The more we know about our public figures, the less we tend to like them. There are exceptions, of course, but so often the merciless microscope of history reveals deep flaws even in the most famous and admired characters from the past. In our own age, so many sports stars, businessmen, politicians, pop music performers, hellfire preachers and bestselling authors have been revealed as ordinary, tarnished human beings, and sometimes much worse, than we have become, as a society, rather cynical about high claims and high reputations, which is probably healthy.
We say how the mighty have fallen with some satisfaction — and what splendid material we are providing for future cynics. Sometimes we must wait a long time for the reckoning, but history catches up with everyone at the end.

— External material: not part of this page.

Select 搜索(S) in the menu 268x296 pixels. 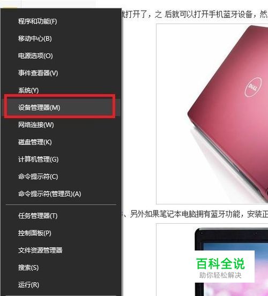pos(61,268)
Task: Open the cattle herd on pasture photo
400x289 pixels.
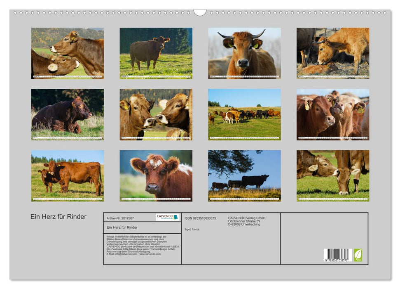Action: pos(244,114)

Christopher Columbus is a perfect example, and safely distant in time. He has a lot to answer for. When he so boldly sailed the ocean blue in fourteen hundred and ninety two Columbus, and his patron Queen Isabella, set a pattern of bad behavior for the whole western world. In different ages, this behavior has been called piracy, economic imperialism, prospecting, entrepreneurship, gambling, and corporate capitalism. But the basic motivation has always been the same passion that urged Columbus to undertake his dangerous exploits. According to one of his biographers, Columbus was a hero, no doubt, but one driven by a ‘Burning desire to acquire riches, power and fame.’

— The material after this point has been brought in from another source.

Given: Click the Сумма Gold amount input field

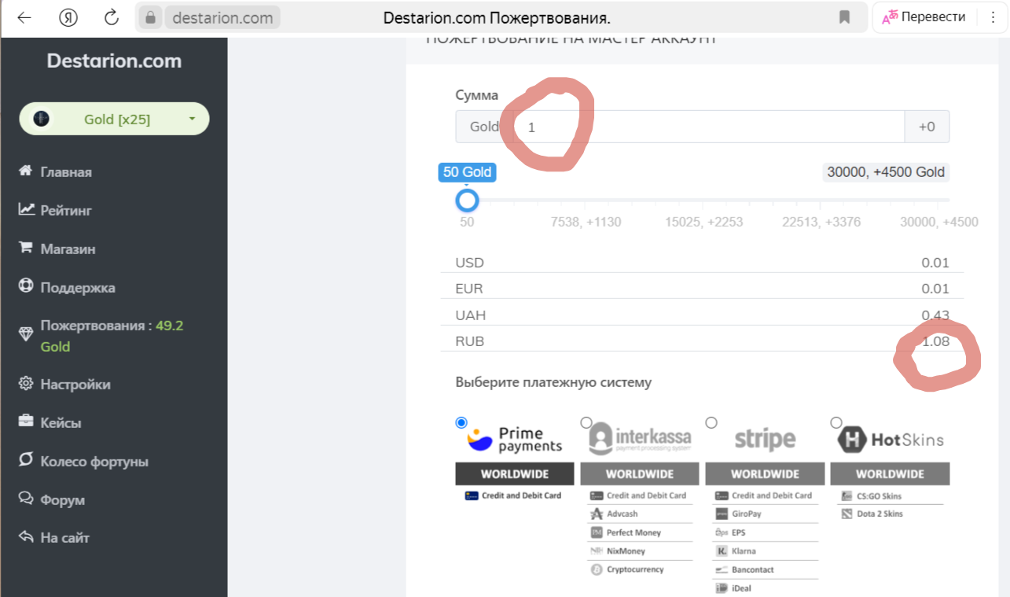Looking at the screenshot, I should [707, 127].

Now we have a clearer picture of Columbus and his voyages we can see what kind of predatory explorer he really was. Without his myth and a federal holiday, Columbus would vanish from the collective memory like the grin of the Cheshire cat. Some states, recognizing this, have changed the holiday into Indigenous Peoples' Day or Native American Day. History does matter.
The frustrating thing about the past is that we don’t know and may never know anything for sure. A careful look at almost any historical ‘fact’ that everybody knows to be true will show that it is a myth. The Declaration of Independence was not signed on the Fourth of July, and baseball was not invented in Cooperstown, New York in 1839. Columbus didn’t even discover America but only some islands off the East Coast, and he wasn’t even the first. The Scandinavian explorer Leif Erikson was 400 years ahead of him. It’s as if we live halfway in a dream, a false collective memory of a past that never was.

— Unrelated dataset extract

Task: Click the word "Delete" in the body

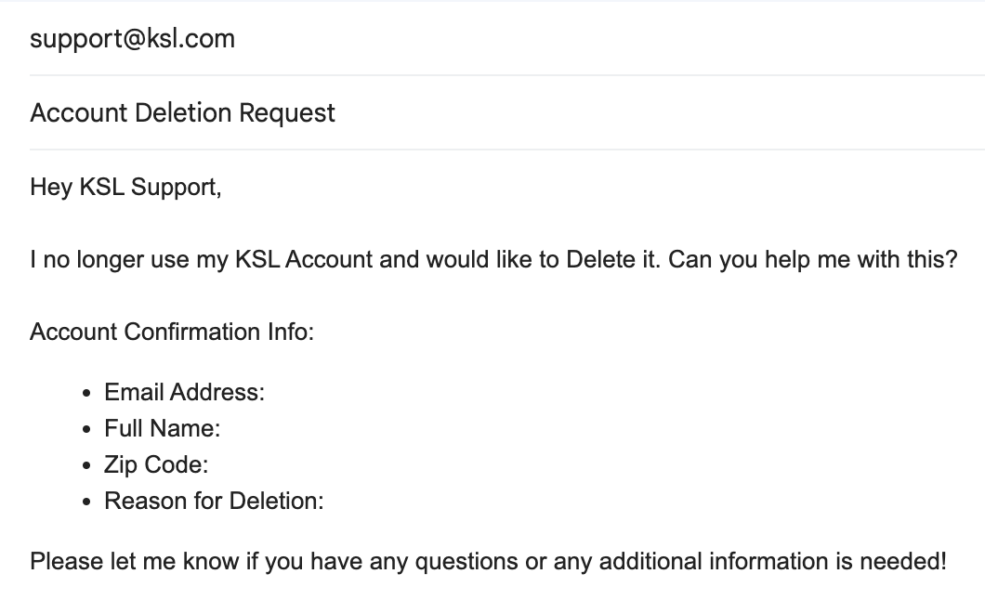Action: [x=600, y=259]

History is and always has been intensely political, distorted by power and patriotism, religion, economic interests and simply by what people want to believe. Politicians know this. “Who controls the past controls the present. Who controls the present controls the past,” wrote George Orwell. Right now we can watch the past being rewritten almost as it happens, in the service of one ideology or another.
So we have to wait until the political dust settles before we can get a clearer picture of our own time and our own most admired men and women. Let’s hope it doesn’t take six hundred years.